Like users of stimulants, such as cocaine addicts, problem gamblers frequently experience blackouts--periods of gambling of which they have no recollection. Sufferers display a withdrawal-type depression when they're unable to wager. Once they buy a lottery ticket, the withdrawal symptoms abate or disappear.
"I'm not a 'sky is falling' kind of guy," says Shaffer. "But gambling is a public-health concern from my point of view, and we should train health workers to understand and recognize it."
One area where recognition is most important is the college campus. Many studies, including Shaffer's, have shown that adolescents are at increased risk of problem gambling, probably because they are more likely to take risks of all kinds. Students may gamble for a variety of reasons, including diminished parental oversight, a possible link between college drinking and gambling, or the emphasis on sports and betting that exists on campus.
We need to find out more about adolescent gambling: it may tell a lot about the natural history of problem gambling.

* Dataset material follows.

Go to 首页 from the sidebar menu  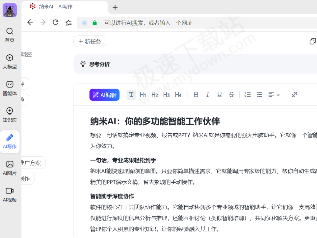tap(10, 35)
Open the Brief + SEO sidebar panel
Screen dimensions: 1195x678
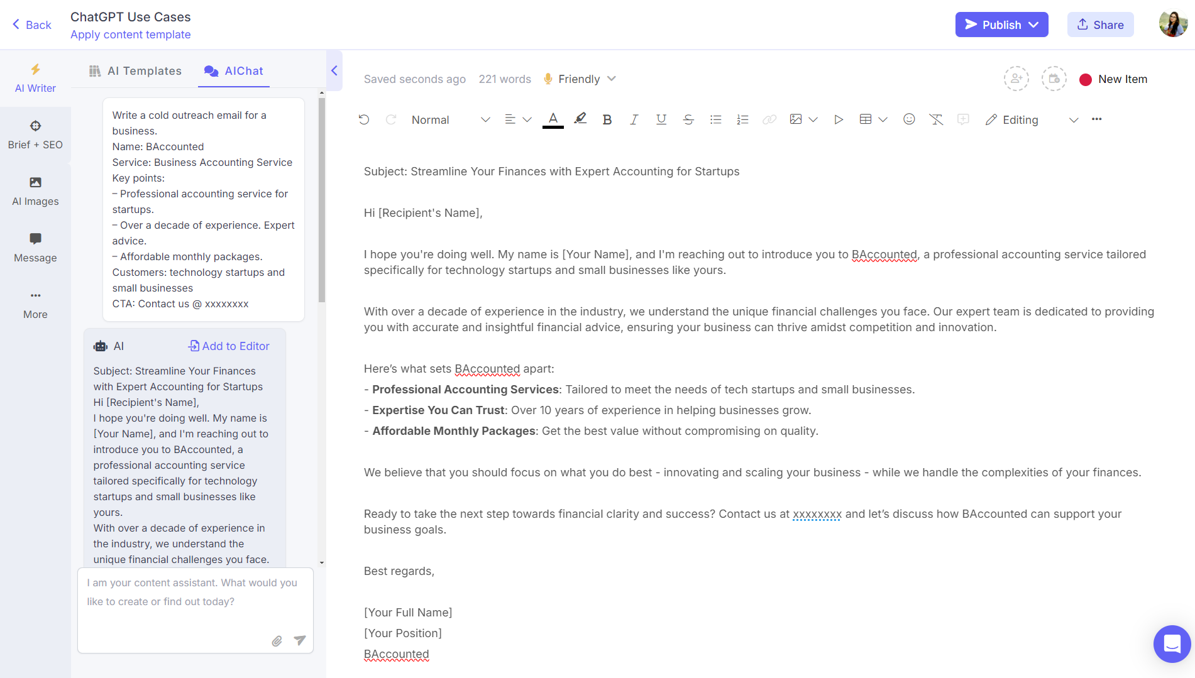[x=35, y=134]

Is problem gambling a "phase" most adolescents outgrow? Or is this a crucial period during which a seed is planted, later to erupt as severe problem gambling? Does an increase in adolescent problem gambling now mean even more adult problem gamblers in 10 years? No one knows.
When he first appeared at addiction meetings to talk about problem gambling, Shaffer recalls, many colleagues refused to take him seriously. But now researchers concede that an improved understanding of gambling could open a window on alcholism, drug addiction, and all types of addictive behavior. "Gambling," Shaffer points out, "is a 'pure' addiction, because there's no drug involved. That should make it that much easier to understand the neurological dynamics of addiction and addictive behavior."

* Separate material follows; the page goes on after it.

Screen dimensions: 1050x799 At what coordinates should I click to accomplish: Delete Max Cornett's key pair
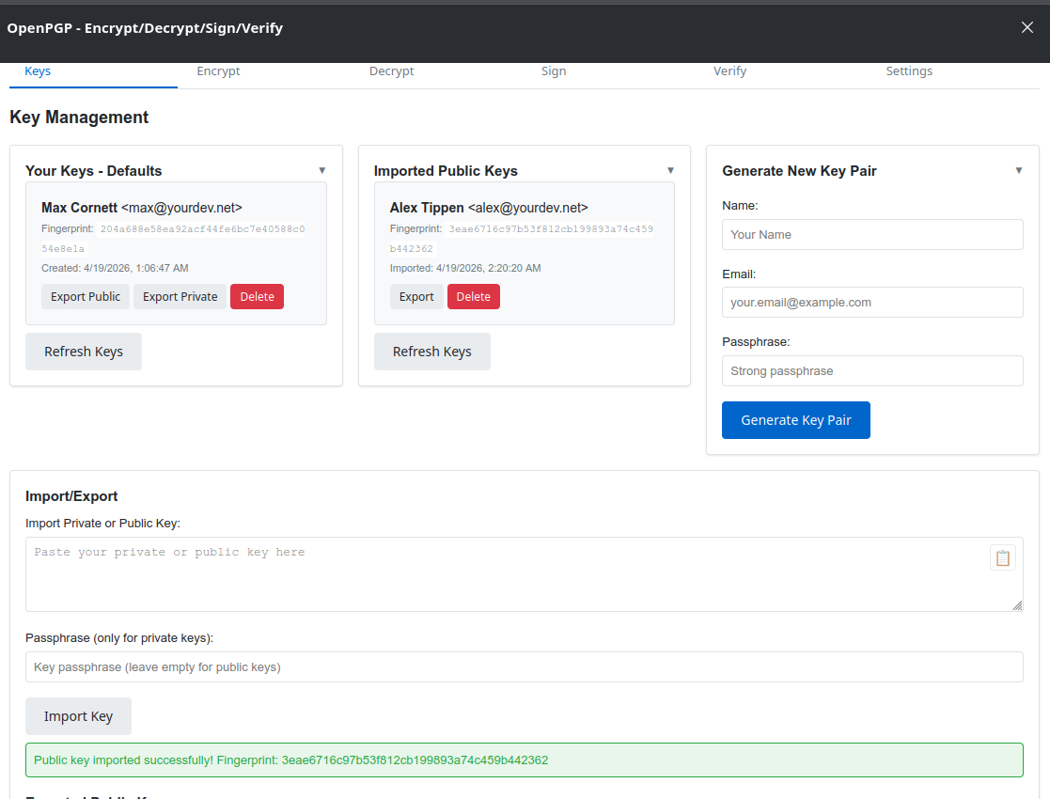point(257,296)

Our nation has clearly embraced gambling. Now we need to acknowledge that there are many people who will not be able to control their gambling. A first step may come from the National Gambling Impact Study Commission, which will report to President Clinton, Congress, and state governors on the economic and social effects of gambling in June 1999.
Mohandas Gandhi said, "No doubt war against gambling is not so simple as war against plague or earthquake distress. In the latter there is more or less cooperation from the sufferers. In the former the sufferers invite and hug their sufferings." For our part, we haven't even declared war on problem gambling yet, and until we do, the problem is going to be that much more difficult to solve.